Information shown =

*** Begin section ***

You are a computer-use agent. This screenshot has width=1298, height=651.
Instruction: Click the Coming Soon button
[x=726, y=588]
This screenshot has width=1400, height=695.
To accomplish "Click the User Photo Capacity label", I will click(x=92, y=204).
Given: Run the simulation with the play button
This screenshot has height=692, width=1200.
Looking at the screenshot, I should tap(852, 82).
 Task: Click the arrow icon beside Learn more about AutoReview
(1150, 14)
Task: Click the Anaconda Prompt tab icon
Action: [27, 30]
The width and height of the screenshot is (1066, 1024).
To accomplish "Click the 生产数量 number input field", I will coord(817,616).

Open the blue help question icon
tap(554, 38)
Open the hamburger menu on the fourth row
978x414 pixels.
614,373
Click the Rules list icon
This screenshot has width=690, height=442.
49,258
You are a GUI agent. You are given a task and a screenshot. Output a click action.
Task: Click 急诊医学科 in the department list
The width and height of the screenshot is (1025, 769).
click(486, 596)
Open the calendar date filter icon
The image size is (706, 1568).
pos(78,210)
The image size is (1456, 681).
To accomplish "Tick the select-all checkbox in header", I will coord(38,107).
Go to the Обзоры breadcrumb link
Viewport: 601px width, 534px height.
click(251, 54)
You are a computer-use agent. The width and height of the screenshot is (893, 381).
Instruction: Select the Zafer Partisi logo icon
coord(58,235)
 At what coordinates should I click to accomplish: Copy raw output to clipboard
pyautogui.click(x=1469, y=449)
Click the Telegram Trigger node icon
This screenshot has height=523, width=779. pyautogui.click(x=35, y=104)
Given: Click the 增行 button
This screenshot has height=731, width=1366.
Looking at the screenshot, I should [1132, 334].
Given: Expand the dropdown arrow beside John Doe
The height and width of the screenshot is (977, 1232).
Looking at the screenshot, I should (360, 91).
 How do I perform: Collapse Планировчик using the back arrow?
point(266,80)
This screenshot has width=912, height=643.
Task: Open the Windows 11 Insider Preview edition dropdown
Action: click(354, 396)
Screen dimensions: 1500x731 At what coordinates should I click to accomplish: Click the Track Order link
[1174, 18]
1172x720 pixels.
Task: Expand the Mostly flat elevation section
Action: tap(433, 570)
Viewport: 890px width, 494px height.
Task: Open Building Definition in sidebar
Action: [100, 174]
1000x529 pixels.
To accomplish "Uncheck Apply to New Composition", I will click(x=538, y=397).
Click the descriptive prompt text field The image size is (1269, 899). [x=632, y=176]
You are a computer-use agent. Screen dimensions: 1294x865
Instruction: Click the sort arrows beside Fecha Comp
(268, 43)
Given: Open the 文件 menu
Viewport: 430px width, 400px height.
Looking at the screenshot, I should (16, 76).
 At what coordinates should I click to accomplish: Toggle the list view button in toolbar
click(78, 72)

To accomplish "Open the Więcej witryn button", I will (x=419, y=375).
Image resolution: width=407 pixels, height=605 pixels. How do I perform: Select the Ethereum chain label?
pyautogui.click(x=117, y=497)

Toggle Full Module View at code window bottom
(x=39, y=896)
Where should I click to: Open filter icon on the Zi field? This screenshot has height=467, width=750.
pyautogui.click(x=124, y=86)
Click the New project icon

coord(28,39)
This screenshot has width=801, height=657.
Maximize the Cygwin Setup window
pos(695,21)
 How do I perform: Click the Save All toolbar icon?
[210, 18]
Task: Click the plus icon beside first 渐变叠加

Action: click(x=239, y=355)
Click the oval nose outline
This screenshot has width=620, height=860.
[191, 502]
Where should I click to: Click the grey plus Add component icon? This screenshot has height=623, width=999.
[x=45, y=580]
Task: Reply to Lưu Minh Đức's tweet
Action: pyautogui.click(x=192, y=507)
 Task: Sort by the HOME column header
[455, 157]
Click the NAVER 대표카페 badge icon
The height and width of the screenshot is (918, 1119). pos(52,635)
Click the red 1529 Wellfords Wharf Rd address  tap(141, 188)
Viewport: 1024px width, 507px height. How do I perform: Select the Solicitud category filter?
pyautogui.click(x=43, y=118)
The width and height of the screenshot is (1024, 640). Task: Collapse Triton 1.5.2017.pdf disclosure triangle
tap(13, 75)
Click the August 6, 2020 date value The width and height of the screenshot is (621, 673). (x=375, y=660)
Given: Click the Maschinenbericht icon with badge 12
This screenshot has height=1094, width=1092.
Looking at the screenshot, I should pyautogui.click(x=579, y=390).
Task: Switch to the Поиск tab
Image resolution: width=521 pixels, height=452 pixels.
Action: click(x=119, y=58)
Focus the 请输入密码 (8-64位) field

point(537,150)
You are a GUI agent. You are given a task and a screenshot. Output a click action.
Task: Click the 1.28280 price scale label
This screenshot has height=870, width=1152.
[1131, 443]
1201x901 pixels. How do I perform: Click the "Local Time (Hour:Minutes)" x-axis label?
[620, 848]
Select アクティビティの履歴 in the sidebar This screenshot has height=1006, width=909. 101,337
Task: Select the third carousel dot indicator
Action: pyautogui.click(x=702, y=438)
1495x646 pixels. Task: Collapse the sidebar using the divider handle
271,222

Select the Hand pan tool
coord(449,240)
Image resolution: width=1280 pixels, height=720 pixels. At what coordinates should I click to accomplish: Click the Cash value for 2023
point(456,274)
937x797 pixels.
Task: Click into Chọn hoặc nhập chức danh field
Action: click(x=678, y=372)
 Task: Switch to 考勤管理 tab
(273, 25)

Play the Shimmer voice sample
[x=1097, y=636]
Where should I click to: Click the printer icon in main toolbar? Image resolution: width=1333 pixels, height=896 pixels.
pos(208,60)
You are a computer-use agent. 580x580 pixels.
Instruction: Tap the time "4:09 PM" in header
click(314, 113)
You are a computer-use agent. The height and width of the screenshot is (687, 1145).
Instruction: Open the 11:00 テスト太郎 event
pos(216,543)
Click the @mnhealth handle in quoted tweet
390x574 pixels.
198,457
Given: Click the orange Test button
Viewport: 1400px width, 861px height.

*** End section ***

How to complete this task = Would you please repeat the entire listing above exactly?

Your response =
You are a computer-use agent. This screenshot has width=1298, height=651.
Instruction: Click the Coming Soon button
[x=726, y=588]
This screenshot has width=1400, height=695.
To accomplish "Click the User Photo Capacity label", I will click(x=92, y=204).
Given: Run the simulation with the play button
This screenshot has height=692, width=1200.
Looking at the screenshot, I should tap(852, 82).
 Task: Click the arrow icon beside Learn more about AutoReview
(1150, 14)
Task: Click the Anaconda Prompt tab icon
Action: [27, 30]
The width and height of the screenshot is (1066, 1024).
To accomplish "Click the 生产数量 number input field", I will coord(817,616).

Open the blue help question icon
tap(554, 38)
Open the hamburger menu on the fourth row
978x414 pixels.
614,373
Click the Rules list icon
This screenshot has width=690, height=442.
49,258
You are a GUI agent. You are given a task and a screenshot. Output a click action.
Task: Click 急诊医学科 in the department list
The width and height of the screenshot is (1025, 769).
click(486, 596)
Open the calendar date filter icon
The image size is (706, 1568).
pos(78,210)
The image size is (1456, 681).
To accomplish "Tick the select-all checkbox in header", I will coord(38,107).
Go to the Обзоры breadcrumb link
Viewport: 601px width, 534px height.
click(251, 54)
You are a computer-use agent. The width and height of the screenshot is (893, 381).
Instruction: Select the Zafer Partisi logo icon
coord(58,235)
 At what coordinates should I click to accomplish: Copy raw output to clipboard
pyautogui.click(x=1469, y=449)
Click the Telegram Trigger node icon
This screenshot has height=523, width=779. pyautogui.click(x=35, y=104)
Given: Click the 增行 button
This screenshot has height=731, width=1366.
Looking at the screenshot, I should [1132, 334].
Given: Expand the dropdown arrow beside John Doe
The height and width of the screenshot is (977, 1232).
Looking at the screenshot, I should (360, 91).
 How do I perform: Collapse Планировчик using the back arrow?
point(266,80)
This screenshot has width=912, height=643.
Task: Open the Windows 11 Insider Preview edition dropdown
Action: click(354, 396)
Screen dimensions: 1500x731 At what coordinates should I click to accomplish: Click the Track Order link
[1174, 18]
1172x720 pixels.
Task: Expand the Mostly flat elevation section
Action: tap(433, 570)
Viewport: 890px width, 494px height.
Task: Open Building Definition in sidebar
Action: [100, 174]
1000x529 pixels.
To accomplish "Uncheck Apply to New Composition", I will click(x=538, y=397).
Click the descriptive prompt text field The image size is (1269, 899). [x=632, y=176]
You are a computer-use agent. Screen dimensions: 1294x865
Instruction: Click the sort arrows beside Fecha Comp
(268, 43)
Given: Open the 文件 menu
Viewport: 430px width, 400px height.
Looking at the screenshot, I should (16, 76).
 At what coordinates should I click to accomplish: Toggle the list view button in toolbar
click(78, 72)

To accomplish "Open the Więcej witryn button", I will (x=419, y=375).
Image resolution: width=407 pixels, height=605 pixels. How do I perform: Select the Ethereum chain label?
pyautogui.click(x=117, y=497)

Toggle Full Module View at code window bottom
(x=39, y=896)
Where should I click to: Open filter icon on the Zi field? This screenshot has height=467, width=750.
pyautogui.click(x=124, y=86)
Click the New project icon

coord(28,39)
This screenshot has width=801, height=657.
Maximize the Cygwin Setup window
pos(695,21)
 How do I perform: Click the Save All toolbar icon?
[210, 18]
Task: Click the plus icon beside first 渐变叠加

Action: click(x=239, y=355)
Click the oval nose outline
This screenshot has width=620, height=860.
[191, 502]
Where should I click to: Click the grey plus Add component icon? This screenshot has height=623, width=999.
[x=45, y=580]
Task: Reply to Lưu Minh Đức's tweet
Action: pyautogui.click(x=192, y=507)
 Task: Sort by the HOME column header
[455, 157]
Click the NAVER 대표카페 badge icon
The height and width of the screenshot is (918, 1119). pos(52,635)
Click the red 1529 Wellfords Wharf Rd address  tap(141, 188)
Viewport: 1024px width, 507px height. How do I perform: Select the Solicitud category filter?
pyautogui.click(x=43, y=118)
The width and height of the screenshot is (1024, 640). Task: Collapse Triton 1.5.2017.pdf disclosure triangle
tap(13, 75)
Click the August 6, 2020 date value The width and height of the screenshot is (621, 673). (x=375, y=660)
Given: Click the Maschinenbericht icon with badge 12
This screenshot has height=1094, width=1092.
Looking at the screenshot, I should pyautogui.click(x=579, y=390).
Task: Switch to the Поиск tab
Image resolution: width=521 pixels, height=452 pixels.
Action: click(x=119, y=58)
Focus the 请输入密码 (8-64位) field

point(537,150)
You are a GUI agent. You are given a task and a screenshot. Output a click action.
Task: Click the 1.28280 price scale label
This screenshot has height=870, width=1152.
[1131, 443]
1201x901 pixels. How do I perform: Click the "Local Time (Hour:Minutes)" x-axis label?
[620, 848]
Select アクティビティの履歴 in the sidebar This screenshot has height=1006, width=909. 101,337
Task: Select the third carousel dot indicator
Action: pyautogui.click(x=702, y=438)
1495x646 pixels. Task: Collapse the sidebar using the divider handle
271,222

Select the Hand pan tool
coord(449,240)
Image resolution: width=1280 pixels, height=720 pixels. At what coordinates should I click to accomplish: Click the Cash value for 2023
point(456,274)
937x797 pixels.
Task: Click into Chọn hoặc nhập chức danh field
Action: click(x=678, y=372)
 Task: Switch to 考勤管理 tab
(273, 25)

Play the Shimmer voice sample
[x=1097, y=636]
Where should I click to: Click the printer icon in main toolbar? Image resolution: width=1333 pixels, height=896 pixels.
pos(208,60)
You are a computer-use agent. 580x580 pixels.
Instruction: Tap the time "4:09 PM" in header
click(314, 113)
You are a computer-use agent. The height and width of the screenshot is (687, 1145).
Instruction: Open the 11:00 テスト太郎 event
pos(216,543)
Click the @mnhealth handle in quoted tweet
390x574 pixels.
198,457
Given: Click the orange Test button
Viewport: 1400px width, 861px height.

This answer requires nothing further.